What you will do: Return unchanged the part of the entries that opens with the first line and closes with the line containing "Choose the Evaluation", including both of those lines.

Data lines:
──────

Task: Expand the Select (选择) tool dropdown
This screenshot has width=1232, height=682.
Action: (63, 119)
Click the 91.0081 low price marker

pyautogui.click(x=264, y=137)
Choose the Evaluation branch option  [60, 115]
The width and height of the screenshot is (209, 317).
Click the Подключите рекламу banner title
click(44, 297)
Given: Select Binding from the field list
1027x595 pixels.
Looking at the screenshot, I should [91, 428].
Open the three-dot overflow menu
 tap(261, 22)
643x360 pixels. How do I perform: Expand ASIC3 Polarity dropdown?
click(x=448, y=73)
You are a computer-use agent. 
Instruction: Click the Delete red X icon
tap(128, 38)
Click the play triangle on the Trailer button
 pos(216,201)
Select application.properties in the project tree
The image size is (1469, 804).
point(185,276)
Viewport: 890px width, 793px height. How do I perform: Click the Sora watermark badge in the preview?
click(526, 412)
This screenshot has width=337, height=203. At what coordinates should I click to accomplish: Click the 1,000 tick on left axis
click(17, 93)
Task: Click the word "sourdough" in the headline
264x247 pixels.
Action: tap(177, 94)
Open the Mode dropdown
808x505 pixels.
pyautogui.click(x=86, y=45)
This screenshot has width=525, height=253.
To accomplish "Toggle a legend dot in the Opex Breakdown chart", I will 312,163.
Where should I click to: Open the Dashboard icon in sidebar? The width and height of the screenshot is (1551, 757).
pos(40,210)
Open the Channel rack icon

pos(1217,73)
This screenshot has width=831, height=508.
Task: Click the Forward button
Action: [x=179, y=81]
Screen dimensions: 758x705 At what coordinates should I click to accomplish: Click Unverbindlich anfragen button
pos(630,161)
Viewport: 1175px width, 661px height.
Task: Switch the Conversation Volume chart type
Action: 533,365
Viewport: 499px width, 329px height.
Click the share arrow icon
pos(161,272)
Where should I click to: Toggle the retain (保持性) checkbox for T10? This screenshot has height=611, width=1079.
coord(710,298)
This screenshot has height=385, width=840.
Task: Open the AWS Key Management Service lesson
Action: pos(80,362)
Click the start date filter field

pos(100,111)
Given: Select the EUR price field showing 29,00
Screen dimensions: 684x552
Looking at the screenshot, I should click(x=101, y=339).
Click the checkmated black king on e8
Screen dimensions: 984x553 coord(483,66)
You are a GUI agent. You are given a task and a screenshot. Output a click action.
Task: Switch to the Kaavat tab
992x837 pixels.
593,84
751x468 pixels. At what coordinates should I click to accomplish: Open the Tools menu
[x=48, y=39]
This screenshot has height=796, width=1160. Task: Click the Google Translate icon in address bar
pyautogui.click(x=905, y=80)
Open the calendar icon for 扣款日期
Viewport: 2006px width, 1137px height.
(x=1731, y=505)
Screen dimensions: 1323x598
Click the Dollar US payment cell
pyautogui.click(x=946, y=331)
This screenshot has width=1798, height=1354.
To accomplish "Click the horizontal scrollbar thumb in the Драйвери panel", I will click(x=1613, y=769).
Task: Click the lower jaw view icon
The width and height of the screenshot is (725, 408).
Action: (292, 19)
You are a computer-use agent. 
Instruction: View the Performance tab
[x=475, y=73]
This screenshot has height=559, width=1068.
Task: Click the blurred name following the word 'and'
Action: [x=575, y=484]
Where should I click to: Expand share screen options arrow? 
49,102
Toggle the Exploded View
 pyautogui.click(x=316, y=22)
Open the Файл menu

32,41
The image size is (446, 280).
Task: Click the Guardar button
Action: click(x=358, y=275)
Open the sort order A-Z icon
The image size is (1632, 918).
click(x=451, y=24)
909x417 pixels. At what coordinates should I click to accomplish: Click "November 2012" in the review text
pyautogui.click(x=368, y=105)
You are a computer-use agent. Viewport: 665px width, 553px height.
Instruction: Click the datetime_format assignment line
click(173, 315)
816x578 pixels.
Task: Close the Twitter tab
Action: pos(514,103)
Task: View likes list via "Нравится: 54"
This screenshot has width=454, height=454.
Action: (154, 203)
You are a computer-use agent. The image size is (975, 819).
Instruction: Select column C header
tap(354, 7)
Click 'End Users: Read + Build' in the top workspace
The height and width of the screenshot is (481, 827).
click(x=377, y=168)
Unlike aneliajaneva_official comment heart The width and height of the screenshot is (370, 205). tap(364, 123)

──────

Answer below:
Task: Expand the Select (选择) tool dropdown
This screenshot has width=1232, height=682.
Action: (63, 119)
Click the 91.0081 low price marker

pyautogui.click(x=264, y=137)
Choose the Evaluation branch option  [60, 115]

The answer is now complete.